- Opening Delimiter -

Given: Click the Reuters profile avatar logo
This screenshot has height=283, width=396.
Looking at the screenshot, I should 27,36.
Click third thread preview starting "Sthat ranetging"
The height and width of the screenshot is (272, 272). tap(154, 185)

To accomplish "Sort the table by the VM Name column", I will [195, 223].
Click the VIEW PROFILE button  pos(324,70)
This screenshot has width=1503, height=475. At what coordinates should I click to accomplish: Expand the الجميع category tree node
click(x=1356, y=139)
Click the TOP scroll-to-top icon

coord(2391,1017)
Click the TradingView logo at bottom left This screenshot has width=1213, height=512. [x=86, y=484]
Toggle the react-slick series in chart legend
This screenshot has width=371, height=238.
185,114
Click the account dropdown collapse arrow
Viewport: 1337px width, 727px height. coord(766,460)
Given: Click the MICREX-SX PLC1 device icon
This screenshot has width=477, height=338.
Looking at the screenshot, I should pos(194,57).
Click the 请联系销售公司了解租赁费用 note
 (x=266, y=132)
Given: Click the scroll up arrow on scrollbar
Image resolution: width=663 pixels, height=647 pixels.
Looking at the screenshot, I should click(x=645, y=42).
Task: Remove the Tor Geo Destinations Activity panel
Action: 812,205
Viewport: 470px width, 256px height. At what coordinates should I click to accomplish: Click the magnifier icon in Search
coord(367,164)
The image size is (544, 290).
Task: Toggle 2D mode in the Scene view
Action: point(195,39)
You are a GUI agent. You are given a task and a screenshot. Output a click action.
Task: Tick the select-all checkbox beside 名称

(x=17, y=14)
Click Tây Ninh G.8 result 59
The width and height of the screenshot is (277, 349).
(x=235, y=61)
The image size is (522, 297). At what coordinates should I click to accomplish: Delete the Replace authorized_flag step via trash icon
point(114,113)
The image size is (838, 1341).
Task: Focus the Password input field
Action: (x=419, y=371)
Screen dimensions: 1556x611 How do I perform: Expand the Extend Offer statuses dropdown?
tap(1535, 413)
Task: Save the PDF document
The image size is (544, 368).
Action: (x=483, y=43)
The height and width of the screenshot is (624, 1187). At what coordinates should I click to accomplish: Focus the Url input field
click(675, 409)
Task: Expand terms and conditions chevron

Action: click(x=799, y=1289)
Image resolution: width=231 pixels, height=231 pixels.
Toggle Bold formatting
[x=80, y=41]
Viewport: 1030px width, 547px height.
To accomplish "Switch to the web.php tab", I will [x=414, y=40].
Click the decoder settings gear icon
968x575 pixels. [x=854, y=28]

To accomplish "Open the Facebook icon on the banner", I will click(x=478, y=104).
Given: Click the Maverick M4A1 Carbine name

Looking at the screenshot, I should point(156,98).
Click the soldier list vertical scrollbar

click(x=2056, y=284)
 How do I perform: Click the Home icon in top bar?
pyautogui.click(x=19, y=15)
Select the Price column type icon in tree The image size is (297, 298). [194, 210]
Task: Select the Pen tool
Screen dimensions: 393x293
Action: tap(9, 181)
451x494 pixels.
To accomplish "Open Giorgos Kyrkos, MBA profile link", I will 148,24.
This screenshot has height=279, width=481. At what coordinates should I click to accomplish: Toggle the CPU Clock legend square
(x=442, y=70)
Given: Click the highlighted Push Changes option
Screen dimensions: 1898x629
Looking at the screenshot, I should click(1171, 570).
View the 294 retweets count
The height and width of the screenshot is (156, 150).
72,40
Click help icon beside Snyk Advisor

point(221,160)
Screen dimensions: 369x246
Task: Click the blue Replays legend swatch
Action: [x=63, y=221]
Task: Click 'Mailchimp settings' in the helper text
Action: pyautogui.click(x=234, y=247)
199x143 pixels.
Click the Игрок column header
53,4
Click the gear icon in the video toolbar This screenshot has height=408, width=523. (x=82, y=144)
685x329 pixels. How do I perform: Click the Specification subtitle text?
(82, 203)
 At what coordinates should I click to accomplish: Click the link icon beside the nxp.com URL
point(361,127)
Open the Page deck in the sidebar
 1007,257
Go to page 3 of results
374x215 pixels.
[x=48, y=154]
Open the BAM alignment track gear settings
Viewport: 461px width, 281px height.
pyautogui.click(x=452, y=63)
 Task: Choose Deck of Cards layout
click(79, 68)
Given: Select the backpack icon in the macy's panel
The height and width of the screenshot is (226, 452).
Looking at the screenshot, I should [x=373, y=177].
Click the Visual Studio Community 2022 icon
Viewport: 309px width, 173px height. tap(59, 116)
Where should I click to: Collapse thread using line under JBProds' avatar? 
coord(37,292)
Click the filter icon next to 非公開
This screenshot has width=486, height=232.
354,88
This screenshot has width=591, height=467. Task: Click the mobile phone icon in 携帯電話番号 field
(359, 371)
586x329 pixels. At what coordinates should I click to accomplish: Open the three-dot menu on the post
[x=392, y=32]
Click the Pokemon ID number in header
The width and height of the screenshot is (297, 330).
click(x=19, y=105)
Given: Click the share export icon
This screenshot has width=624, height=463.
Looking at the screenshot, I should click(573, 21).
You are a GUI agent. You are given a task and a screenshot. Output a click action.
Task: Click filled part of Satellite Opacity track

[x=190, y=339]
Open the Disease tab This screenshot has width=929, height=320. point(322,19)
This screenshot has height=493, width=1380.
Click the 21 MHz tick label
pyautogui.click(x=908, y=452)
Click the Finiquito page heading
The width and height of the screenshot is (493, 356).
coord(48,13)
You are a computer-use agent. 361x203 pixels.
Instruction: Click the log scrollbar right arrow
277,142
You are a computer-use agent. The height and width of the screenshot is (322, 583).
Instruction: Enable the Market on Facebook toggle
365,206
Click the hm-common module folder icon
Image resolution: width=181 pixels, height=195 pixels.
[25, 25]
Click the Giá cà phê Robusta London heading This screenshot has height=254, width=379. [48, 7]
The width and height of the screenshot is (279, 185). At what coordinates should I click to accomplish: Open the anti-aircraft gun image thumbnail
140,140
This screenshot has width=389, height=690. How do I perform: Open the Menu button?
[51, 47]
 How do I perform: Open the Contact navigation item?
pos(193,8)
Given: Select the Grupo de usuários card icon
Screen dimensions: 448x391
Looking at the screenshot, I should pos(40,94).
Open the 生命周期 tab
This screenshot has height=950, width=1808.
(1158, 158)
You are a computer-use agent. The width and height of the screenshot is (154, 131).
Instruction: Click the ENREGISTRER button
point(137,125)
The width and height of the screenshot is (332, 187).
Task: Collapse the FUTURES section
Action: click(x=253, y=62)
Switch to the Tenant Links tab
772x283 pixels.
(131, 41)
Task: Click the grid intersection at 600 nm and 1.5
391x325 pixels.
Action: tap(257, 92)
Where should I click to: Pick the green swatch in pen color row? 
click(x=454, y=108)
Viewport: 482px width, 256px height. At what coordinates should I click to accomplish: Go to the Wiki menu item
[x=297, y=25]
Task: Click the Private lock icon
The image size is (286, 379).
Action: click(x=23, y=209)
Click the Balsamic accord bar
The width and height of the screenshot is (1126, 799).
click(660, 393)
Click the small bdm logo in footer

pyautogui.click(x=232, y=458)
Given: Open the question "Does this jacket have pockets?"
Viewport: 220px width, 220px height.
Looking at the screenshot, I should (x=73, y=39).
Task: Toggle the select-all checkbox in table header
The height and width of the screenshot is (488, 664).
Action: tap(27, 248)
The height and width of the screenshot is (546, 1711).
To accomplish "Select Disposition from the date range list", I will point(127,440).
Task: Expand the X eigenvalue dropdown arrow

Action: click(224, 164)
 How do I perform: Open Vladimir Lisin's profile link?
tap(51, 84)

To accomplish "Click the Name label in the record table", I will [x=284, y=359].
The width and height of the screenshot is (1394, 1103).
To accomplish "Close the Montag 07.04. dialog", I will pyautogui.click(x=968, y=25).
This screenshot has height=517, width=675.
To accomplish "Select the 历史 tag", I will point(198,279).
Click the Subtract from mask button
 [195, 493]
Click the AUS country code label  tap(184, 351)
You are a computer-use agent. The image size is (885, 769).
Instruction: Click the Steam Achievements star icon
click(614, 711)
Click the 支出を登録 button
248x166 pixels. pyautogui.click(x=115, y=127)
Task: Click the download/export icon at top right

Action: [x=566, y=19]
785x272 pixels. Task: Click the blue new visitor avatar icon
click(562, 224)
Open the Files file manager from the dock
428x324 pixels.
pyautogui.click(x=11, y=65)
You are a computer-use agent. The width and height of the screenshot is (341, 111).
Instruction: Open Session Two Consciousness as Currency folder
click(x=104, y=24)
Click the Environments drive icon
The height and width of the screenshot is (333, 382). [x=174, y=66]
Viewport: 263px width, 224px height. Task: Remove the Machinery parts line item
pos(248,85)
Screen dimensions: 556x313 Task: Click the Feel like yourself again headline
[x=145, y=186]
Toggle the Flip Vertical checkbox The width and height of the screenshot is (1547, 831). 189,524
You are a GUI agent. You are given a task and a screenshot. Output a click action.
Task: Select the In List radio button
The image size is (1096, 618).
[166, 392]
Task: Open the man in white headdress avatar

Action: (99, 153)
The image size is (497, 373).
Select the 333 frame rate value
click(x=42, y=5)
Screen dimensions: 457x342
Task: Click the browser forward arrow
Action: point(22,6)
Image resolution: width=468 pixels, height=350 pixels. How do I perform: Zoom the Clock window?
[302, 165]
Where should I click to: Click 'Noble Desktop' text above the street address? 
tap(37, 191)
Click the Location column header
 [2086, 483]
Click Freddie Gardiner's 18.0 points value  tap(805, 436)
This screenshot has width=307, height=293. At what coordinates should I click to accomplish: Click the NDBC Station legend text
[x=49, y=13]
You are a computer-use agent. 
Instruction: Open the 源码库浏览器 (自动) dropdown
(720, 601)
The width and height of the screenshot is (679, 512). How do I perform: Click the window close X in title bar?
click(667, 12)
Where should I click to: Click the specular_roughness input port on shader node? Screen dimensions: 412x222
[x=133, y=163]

- Closing Delimiter -

Set down, unchanged, only those lines above that fall between the line with "Given: Click the highlighted" and the line with "Go to page 3 of results", the two end lines included.

Given: Click the highlighted Push Changes option
Screen dimensions: 1898x629
Looking at the screenshot, I should click(1171, 570).
View the 294 retweets count
The height and width of the screenshot is (156, 150).
72,40
Click help icon beside Snyk Advisor

point(221,160)
Screen dimensions: 369x246
Task: Click the blue Replays legend swatch
Action: [x=63, y=221]
Task: Click 'Mailchimp settings' in the helper text
Action: pyautogui.click(x=234, y=247)
199x143 pixels.
Click the Игрок column header
53,4
Click the gear icon in the video toolbar This screenshot has height=408, width=523. (x=82, y=144)
685x329 pixels. How do I perform: Click the Specification subtitle text?
(82, 203)
 At what coordinates should I click to accomplish: Click the link icon beside the nxp.com URL
point(361,127)
Open the Page deck in the sidebar
 1007,257
Go to page 3 of results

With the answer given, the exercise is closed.